Summary

Algebras

• A module for quaternion algebras has been implemented. Special constructions are implemented for orders over $\mbox{\bf Z}$, with given ramification and index in a maximal order. The left and right ideal arithmetic of orders in definite quaternion algebras over $\mbox{\bf Q}$ is treated, permitting enumeration of all one-sided ideal classes.

Algebraic Geometry

• A new package for computing with hyperelliptic curves and their Jacobians has been implemented. (Developed by Michael Stoll [Düsseldorf], with revisions and kernel support by members of the Magma group.)

• A major new initiative in modular forms and modular curves has been undertaken. As the first step, a Magma version of William Stein's Hecke package for computing with modular symbols has been implemented. (Developed by William Stein [Berkeley].) An alternative approach via Brandt modules associated to the ideal theory of quaternion orders has been implemented by David Kohel of the Magma group.

• Elliptic curves can now be created from a plane curve of genus one with given rational point. Functions for transformations of genus one hyperelliptic curves and elliptic curves allow for easy conversion between categories.

• The functionality for computing with elliptic curves has been expanded, including new functions for computing S-integral points, Weil pairings, and group structure over finite fields, and improved algorithms for height and rank computations over $\mbox{\bf Q}$.

• Resolution graphs and splice diagrams have been introduced as a means of encoding data generated by the resolution machinery. The package includes a resolution function for curves adapted to present its output in resolution graph format.

Coding Theory

• The advanced Zimmermann algorithm for minimum weight computation has been implemented. Several other new coding theory functions have been installed.

Commutative Algebra

• A major revision of the multivariate polynomials module has been achieved. This includes a new internal random-access array representation, a fraction-free coefficient representation and new variable-size monomial representation, yielding improvements in time and space usage. Several other improvements have been done and many bugs and leaks have also been fixed.
• Affine algebras have been expanded in their functionality considerably. Further support has been added for the case for when affine algebras are fields.

Groups

• A new category has been created for the family of groups defined by a polycyclic presentation. Note that such a group may be infinite. Algorithms for element arithmetic and (some) subgroup computations analogous to those for finite soluble groups have been implemented.
• The Smith algorithm for computing the automorphism group of a finite soluble group has been implemented (with improvements) by Mike Slattery.

Incidence Structures

• Categories for Incidence Geometries (in the sense of F. Buekenhout) and Coset Geometries have been implemented by Dimitri Leemans.

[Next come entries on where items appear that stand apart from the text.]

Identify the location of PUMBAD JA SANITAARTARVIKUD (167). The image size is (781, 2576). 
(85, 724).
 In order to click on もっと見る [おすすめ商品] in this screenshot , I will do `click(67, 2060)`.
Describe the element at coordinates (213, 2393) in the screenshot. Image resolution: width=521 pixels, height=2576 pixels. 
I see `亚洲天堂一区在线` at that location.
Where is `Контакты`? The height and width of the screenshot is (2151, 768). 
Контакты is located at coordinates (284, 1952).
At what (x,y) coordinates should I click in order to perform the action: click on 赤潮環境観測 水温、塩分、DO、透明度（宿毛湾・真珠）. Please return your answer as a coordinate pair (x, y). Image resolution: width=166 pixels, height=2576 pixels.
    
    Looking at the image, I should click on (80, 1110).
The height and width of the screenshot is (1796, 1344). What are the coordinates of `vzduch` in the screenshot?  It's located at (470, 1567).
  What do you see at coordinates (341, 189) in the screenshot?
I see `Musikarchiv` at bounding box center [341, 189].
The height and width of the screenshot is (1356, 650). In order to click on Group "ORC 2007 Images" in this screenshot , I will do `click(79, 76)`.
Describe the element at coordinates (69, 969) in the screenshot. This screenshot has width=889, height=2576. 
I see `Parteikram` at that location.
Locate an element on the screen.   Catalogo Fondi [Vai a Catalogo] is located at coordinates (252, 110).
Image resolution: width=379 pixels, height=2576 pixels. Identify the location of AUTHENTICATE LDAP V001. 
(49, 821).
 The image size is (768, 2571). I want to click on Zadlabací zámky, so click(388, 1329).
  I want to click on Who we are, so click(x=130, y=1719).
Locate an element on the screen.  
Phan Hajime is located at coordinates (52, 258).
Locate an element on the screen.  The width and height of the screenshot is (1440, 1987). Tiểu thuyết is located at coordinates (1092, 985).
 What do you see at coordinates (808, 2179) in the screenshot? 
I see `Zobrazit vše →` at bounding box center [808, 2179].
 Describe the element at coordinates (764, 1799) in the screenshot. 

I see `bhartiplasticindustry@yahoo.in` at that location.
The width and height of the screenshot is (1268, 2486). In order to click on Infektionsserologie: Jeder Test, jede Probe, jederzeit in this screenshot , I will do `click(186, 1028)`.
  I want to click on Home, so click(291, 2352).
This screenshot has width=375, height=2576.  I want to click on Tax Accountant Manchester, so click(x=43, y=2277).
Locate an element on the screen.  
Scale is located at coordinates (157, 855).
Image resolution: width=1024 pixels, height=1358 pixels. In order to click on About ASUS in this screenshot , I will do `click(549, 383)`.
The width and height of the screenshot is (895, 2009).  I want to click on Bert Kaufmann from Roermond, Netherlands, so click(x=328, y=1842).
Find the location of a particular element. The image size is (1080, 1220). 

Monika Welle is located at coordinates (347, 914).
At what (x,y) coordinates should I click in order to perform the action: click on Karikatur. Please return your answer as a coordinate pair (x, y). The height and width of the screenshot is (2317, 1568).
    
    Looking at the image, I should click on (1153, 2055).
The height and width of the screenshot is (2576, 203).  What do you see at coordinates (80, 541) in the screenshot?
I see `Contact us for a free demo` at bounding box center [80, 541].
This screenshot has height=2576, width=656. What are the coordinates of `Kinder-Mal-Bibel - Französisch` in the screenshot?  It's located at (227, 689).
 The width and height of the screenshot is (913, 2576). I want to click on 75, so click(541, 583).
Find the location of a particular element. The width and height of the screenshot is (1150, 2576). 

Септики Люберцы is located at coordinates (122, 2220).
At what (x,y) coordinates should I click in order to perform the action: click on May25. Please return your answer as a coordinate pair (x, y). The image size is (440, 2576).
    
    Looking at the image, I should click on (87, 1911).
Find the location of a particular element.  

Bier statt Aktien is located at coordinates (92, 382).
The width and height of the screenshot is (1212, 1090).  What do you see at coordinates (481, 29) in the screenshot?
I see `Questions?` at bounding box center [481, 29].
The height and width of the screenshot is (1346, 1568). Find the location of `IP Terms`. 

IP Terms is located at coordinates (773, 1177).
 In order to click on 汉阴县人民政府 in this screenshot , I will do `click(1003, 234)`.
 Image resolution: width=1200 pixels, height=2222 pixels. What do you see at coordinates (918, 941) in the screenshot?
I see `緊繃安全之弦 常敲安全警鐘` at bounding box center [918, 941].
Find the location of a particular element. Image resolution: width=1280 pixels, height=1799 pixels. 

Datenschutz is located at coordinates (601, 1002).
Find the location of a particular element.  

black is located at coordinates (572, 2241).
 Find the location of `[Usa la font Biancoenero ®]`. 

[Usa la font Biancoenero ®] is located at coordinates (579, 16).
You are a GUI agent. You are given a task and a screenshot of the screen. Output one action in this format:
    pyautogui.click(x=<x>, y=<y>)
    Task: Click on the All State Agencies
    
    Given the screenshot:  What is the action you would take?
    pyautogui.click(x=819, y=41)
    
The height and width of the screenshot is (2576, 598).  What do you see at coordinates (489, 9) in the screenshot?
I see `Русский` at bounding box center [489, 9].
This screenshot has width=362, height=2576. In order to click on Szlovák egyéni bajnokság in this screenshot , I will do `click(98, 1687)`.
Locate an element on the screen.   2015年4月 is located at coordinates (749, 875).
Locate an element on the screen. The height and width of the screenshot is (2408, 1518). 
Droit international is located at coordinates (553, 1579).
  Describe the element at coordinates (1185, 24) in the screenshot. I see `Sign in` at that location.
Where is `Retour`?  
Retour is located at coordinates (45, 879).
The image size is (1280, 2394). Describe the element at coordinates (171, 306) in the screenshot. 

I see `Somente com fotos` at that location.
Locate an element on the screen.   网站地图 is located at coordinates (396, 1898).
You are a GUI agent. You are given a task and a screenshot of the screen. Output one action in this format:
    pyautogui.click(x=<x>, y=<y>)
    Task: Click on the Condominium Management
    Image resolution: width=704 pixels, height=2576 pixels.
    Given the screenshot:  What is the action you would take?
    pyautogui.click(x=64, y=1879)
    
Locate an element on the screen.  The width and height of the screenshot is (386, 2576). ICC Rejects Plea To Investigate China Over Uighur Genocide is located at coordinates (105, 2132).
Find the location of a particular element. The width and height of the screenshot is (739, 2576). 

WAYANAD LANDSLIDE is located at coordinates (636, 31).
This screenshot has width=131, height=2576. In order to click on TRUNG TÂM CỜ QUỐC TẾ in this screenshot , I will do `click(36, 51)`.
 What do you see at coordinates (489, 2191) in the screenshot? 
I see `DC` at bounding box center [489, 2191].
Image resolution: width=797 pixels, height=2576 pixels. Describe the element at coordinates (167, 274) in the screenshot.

Linear Algebra and Module Theory

• A new feature that allows the creation of a matrix without having to predefine its parent structure has been introduced. A matrix may be expressed in a broad range of different formats. This is expected to make working with matrices a great deal easier. In addition, an extensive range of functions for creating matrices having a special structure (block, sparse, scalar, diagonal) has been provided. A new chapter in the Handbook brings together all the operations available for matrices.
• The existing facilities for K[G]-modules have been generalised so that the great majority of them apply to modules defined over a (matrix) algebra. As part of the restructuring, this class of modules is described in a new chapter that forms the first chapter in a new series (Handbook Part) relating to Representation Theory.

Rings, Fields and Orders

• A new system has been developed for computing with algebraically closed fields, which have the property that they always contain all the roots of any polynomial defined over them. One can now compute the variety of any zero-dimensional multivariate polynomial ideal over the algebraic closure of its base field.

• The new MONSTER random number generator of G. Marsaglia has been implemented, replacing a weak linear congruential generator.

• Index calculus methods for discrete logarithm computations in prime finite fields have been implemented.

• The algebraic number fields module has been upgraded to correspond to KANT/Kash V2.2. In particular, this provides the user with much improved algorithms for class group and unit group computation.
• The algorithms for computing the Galois group of a number field (more precisely, its splitting field) have been extended by Katharina Geissler so that it is now possible to compute Galois groups for fields having degree up to 20 (previously 15).
• The original KANT/Kash module for function fields has been completely revised and its facilities have been vastly expanded by Florian Hess. In particular, machinery has been introduced for working with places and divisors.
• Local rings and fields have been improved and expanded. A wider range of local rings and fields may be created since inertia rings can now be specified by an inertia polynomial as well as by degree.